## Exercise instructions
Give every line from the start of the rows through the line that contains "pyautogui.click(x=774, y=191)", inclusive, as a JSON list of strings with one string per line and blank lines omitted.
--- START ---
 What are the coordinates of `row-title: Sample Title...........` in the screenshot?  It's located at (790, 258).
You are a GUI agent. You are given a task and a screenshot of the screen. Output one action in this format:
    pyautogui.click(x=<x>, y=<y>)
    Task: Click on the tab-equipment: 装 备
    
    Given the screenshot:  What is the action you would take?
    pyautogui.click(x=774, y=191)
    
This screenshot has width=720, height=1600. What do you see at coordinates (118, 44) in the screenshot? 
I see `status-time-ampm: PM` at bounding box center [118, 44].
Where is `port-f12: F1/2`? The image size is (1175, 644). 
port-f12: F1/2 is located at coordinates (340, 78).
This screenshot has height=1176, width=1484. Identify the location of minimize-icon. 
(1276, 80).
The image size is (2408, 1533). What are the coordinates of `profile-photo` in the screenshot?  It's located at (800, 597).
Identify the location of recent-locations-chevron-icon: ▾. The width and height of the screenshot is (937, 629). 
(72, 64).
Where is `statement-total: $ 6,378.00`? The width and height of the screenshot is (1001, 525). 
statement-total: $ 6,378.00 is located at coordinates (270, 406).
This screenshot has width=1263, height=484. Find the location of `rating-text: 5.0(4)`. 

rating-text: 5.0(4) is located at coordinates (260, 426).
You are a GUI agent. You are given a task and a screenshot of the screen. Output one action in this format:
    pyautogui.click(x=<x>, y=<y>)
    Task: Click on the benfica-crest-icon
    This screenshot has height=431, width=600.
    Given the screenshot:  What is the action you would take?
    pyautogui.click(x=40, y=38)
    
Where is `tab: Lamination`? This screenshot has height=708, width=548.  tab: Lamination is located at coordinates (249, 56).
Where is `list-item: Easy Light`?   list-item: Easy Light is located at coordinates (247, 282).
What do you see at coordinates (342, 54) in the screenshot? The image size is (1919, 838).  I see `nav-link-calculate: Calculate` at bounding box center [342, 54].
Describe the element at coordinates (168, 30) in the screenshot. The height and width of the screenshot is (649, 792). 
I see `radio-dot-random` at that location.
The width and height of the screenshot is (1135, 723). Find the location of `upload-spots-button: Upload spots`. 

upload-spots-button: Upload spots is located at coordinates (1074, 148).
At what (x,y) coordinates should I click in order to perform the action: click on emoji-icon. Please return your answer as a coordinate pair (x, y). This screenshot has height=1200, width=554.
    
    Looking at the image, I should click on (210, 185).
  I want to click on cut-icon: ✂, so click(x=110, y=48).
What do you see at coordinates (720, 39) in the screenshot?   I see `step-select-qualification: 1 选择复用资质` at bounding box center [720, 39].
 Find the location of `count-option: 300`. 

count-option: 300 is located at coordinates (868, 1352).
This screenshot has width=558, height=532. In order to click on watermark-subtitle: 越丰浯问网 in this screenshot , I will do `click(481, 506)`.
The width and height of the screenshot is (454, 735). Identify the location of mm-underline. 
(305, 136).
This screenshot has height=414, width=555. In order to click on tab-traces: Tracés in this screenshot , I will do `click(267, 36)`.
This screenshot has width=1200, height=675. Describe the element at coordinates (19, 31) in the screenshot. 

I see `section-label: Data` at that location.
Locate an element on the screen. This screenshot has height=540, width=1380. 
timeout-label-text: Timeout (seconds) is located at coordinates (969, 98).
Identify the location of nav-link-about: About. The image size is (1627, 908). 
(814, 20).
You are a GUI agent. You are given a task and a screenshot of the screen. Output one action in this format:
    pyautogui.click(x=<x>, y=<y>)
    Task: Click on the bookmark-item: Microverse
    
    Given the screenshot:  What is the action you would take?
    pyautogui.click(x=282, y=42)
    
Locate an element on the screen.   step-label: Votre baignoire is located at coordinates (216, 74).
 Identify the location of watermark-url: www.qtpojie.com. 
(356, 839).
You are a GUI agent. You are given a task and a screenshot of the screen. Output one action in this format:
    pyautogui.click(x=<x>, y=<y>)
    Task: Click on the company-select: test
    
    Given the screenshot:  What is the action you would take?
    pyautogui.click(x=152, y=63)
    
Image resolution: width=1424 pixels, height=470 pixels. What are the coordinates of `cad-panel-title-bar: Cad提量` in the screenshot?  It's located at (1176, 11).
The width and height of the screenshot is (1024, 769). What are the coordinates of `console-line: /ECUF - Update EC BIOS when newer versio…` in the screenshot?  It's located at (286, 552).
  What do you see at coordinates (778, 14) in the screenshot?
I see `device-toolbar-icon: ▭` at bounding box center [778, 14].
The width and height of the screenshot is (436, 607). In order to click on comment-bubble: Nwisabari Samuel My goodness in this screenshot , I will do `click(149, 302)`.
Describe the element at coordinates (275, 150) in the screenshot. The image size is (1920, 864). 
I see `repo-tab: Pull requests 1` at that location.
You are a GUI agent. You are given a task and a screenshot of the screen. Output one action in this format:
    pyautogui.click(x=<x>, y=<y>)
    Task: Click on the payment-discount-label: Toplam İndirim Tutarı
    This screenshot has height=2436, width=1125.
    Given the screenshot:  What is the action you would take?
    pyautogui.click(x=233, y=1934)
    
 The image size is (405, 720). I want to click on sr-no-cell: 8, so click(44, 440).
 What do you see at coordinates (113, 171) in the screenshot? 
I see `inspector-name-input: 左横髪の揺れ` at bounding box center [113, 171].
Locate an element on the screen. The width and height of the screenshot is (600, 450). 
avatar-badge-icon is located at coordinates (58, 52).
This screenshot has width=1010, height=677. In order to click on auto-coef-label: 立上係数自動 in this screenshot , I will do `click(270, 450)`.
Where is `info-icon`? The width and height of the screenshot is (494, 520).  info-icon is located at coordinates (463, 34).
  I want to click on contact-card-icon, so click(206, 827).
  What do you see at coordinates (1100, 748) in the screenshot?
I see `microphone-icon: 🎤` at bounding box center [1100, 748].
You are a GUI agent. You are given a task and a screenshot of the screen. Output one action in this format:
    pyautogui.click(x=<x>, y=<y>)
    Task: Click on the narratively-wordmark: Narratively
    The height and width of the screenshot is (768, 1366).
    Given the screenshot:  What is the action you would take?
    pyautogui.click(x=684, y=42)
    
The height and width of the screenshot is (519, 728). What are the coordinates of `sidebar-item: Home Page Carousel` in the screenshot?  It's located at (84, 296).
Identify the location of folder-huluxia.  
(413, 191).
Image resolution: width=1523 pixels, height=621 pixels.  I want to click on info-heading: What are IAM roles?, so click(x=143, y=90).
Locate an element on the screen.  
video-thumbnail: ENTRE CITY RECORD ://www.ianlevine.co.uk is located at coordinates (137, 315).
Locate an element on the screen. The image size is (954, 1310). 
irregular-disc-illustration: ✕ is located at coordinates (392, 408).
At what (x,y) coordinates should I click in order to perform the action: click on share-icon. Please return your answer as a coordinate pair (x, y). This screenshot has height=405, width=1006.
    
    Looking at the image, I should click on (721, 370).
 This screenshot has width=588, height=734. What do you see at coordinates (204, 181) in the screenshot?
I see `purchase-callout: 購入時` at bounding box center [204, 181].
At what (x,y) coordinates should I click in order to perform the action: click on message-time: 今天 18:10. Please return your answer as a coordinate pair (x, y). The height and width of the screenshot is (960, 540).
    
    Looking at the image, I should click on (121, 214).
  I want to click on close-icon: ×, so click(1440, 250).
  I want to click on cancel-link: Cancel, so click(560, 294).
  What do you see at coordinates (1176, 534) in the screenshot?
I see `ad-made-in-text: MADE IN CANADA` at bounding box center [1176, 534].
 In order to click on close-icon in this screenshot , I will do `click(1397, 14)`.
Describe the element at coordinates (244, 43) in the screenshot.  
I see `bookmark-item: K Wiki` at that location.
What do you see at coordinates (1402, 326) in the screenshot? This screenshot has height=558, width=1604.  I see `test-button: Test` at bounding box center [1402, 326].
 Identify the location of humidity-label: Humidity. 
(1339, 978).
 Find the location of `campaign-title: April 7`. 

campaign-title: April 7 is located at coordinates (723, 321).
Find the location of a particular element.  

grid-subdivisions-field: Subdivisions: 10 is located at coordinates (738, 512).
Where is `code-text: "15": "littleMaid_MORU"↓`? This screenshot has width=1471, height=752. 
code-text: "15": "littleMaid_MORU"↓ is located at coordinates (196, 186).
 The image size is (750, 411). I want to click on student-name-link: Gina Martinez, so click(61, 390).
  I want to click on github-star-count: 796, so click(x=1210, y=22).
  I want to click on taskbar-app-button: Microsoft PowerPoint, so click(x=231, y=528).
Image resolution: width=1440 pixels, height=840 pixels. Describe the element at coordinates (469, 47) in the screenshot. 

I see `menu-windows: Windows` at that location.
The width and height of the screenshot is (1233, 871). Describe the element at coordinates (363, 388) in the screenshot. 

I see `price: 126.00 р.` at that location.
--- END ---
## Written solution
[
  " What are the coordinates of `row-title: Sample Title...........` in the screenshot?  It's located at (790, 258).",
  "You are a GUI agent. You are given a task and a screenshot of the screen. Output one action in this format:",
  "    pyautogui.click(x=<x>, y=<y>)",
  "    Task: Click on the tab-equipment: 装 备",
  "    Given the screenshot:  What is the action you would take?",
  "    pyautogui.click(x=774, y=191)"
]